→ **TASK STATEMENT**
Count how many lines in the entries below contain the string "pixels", and reply with that number alone.

.....

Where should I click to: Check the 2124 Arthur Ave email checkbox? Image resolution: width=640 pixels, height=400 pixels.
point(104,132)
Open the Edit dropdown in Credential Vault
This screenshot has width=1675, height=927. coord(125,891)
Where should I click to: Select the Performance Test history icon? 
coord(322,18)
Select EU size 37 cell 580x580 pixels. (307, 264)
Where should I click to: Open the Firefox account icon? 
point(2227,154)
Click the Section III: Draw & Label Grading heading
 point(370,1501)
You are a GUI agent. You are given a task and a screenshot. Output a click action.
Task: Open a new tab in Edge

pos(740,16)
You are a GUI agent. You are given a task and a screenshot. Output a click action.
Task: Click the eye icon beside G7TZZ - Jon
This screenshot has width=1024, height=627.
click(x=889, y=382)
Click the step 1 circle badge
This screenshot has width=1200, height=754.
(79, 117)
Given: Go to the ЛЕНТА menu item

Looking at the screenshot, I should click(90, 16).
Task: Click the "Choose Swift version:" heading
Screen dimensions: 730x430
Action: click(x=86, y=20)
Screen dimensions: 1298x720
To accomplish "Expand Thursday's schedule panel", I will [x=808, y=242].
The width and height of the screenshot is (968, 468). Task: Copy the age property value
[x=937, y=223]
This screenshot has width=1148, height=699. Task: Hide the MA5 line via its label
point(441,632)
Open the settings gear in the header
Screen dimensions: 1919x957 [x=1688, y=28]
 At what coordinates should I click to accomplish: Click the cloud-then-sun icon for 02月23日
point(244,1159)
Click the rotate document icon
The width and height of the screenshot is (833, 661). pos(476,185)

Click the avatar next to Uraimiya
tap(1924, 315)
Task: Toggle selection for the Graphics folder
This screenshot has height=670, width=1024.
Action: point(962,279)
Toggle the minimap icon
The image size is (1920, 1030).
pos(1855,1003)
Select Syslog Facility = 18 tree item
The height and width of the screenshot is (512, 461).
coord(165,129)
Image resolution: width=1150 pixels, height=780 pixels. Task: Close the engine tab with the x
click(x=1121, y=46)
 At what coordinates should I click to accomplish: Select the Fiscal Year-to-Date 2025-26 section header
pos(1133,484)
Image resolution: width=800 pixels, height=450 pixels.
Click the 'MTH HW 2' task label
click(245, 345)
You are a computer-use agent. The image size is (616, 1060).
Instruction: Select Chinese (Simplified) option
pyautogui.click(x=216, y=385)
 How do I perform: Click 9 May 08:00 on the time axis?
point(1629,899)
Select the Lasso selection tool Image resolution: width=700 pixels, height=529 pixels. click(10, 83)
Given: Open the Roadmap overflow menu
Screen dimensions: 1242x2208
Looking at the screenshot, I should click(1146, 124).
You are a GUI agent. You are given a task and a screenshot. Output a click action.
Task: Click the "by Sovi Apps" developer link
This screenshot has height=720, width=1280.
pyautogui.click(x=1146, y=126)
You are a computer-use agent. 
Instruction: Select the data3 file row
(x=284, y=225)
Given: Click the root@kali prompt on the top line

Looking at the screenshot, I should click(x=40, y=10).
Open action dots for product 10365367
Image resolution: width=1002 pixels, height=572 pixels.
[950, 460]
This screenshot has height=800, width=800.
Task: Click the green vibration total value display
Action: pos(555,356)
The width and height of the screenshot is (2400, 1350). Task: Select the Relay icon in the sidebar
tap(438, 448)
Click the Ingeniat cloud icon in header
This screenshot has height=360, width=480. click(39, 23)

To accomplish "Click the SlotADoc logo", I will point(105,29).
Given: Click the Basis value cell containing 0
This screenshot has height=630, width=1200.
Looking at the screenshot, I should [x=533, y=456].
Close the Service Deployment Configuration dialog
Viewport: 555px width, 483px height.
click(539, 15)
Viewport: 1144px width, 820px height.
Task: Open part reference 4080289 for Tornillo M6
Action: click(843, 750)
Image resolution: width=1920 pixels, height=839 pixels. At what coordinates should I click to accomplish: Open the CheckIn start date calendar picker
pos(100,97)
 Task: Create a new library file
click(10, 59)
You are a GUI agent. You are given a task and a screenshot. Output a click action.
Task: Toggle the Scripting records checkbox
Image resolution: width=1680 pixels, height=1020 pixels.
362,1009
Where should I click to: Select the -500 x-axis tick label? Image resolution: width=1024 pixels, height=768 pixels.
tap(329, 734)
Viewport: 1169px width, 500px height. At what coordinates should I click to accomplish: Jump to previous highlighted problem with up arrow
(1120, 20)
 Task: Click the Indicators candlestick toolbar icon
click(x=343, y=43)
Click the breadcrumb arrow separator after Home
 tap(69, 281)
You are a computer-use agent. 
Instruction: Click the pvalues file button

.....

→ **ANSWER TO THIS EXERCISE**
9